Reproduce each of the following items verbatim, line for line.

■ **DATA SECTION**:
##############################

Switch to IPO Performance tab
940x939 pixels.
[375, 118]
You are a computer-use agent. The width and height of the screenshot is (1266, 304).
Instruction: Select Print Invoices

##############################

■ **RESULT BELOW**:
Switch to IPO Performance tab
940x939 pixels.
[375, 118]
You are a computer-use agent. The width and height of the screenshot is (1266, 304).
Instruction: Select Print Invoices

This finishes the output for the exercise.